Mas o meu destaque vai para Sandra Gaspar. É uma ceramista e dirige o atelier de cerâmica que ali expõe. Eu não conhecia nada da sua autoria, mas ao olhar o trabalho daquelas crianças não pude deixar de ver ali a mestria de uma artista escondida. Tanto mais que a cerâmica, embora de longuíssima tradição, é uma arte menor, ou seja, uma forma de arte a que damos menor importância. E, no entnato, a cerâmica tem um elevado potencial educativo e também terapêutico para as crianças. Louvor à Sandra Gaspar e proveito às crianças que ela dirige.
São casos que evidenciam como algumas artistas, de profissão ou de sensibilidade educativa formada, estão no terreno da pedagogia da arte. Se «é de pequenino que se torce o pepino», é de criança que a educação para a arte e a produção de artistas faz mais sentido.
Também o Trocatintas e o meritório trabalho de Lurdes Martins, embora a arte não assuma aí um papel primeiro, participa desta corrente.
Mas não basta andar a semear arte nos corações infantis. É também necessário que este movimento ganhe expressão em outros níveis de organização. Caso contrário, tudo pode morrer sem deixar mais marcas que as individuais, e já não seria pouco.
Esta exposição é uma delas. É um ponto de chagada e pode ser um ponto de partida. Outros níveis de articulação serão necessários. Porque... sem arte.... Bem, desde que há homens que há arte.
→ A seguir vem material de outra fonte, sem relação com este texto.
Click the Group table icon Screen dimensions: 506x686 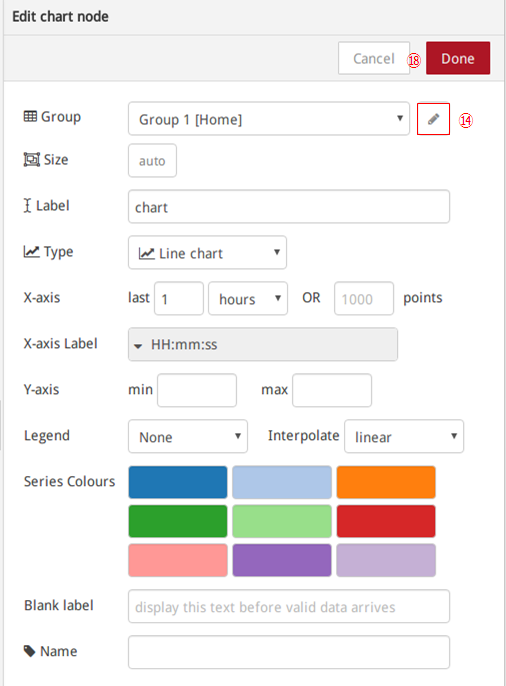coord(30,116)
Não será que onde não há arte também falta humanidade no homem?

P.S.1 - Apenas em referência breve, deve falar-se também das escolas de artes plásticas da Palha de Abrantes e de Massimo Esposito, bem como das escolas de dança (desde o ballet às danças de salão), sem esquecer as várias formas de escolas de música (as das filarmónicas, a do Orfeão e as várias escolas privadas).
P.S.1 - Falo, é evidente, daquilo que não é a educação formal (com uma ligeira excepção para o trabalho de Anabela Rodrigues).

 

Arte infantil - 1

Ainda se pode ver até 13 de Janeiro uma exposição de arte infantil, mais precisamente de arte produzida por crianças do concelho de Abrantes, na Galeia Municipal, junto à Câmara de Abrantes.
A exposição merece ser realçada por dois motivos, entre muitos outros. O primeiro é o facto de reconhecer o estatuto de arte a produções infantis. Não a todas, é preciso dizê-lo, como nem tudo o que é produzido por adultos pode ser dito como artístico. O facto de assumir-se como "exposição de arte" obrigou a seleccionar trabalhos. E esta é uma tarefa que vai contra alguns princípios estabelecidos, por exemplo na escola, que recusam a selecção. Talvez por isso, esta exposição «estava pensada há vários anos», segundo as palavras da Vereadora da Cultura, mas só agora foi possível realizá-la. E aqui aparece o segundo motivo. É que esta exposição parece (pelo menos parece) ter sido possível porque algo de relativamente novo se está a passar no mundo das artes em Abrantes. Há um novo grupo de pessoas - artistas - que meteram mãos à obra e estão a trabalhar com crianças.

01 January 2006

 

Na verdade

Na verdade, a paz. Este foi o lema para este Dia Mundial da Paz. Não apenas para a paz mundial, mas também para a paz local.
Na verdade, a paz. E não na mentira, não no engano, não no gato por lebre.
Na verdade, a paz. E o desenvolvimento, e a justiça e um futuro sustentado.
Na verdade, a paz. Programa para um ano inteiro e para todos os lugares.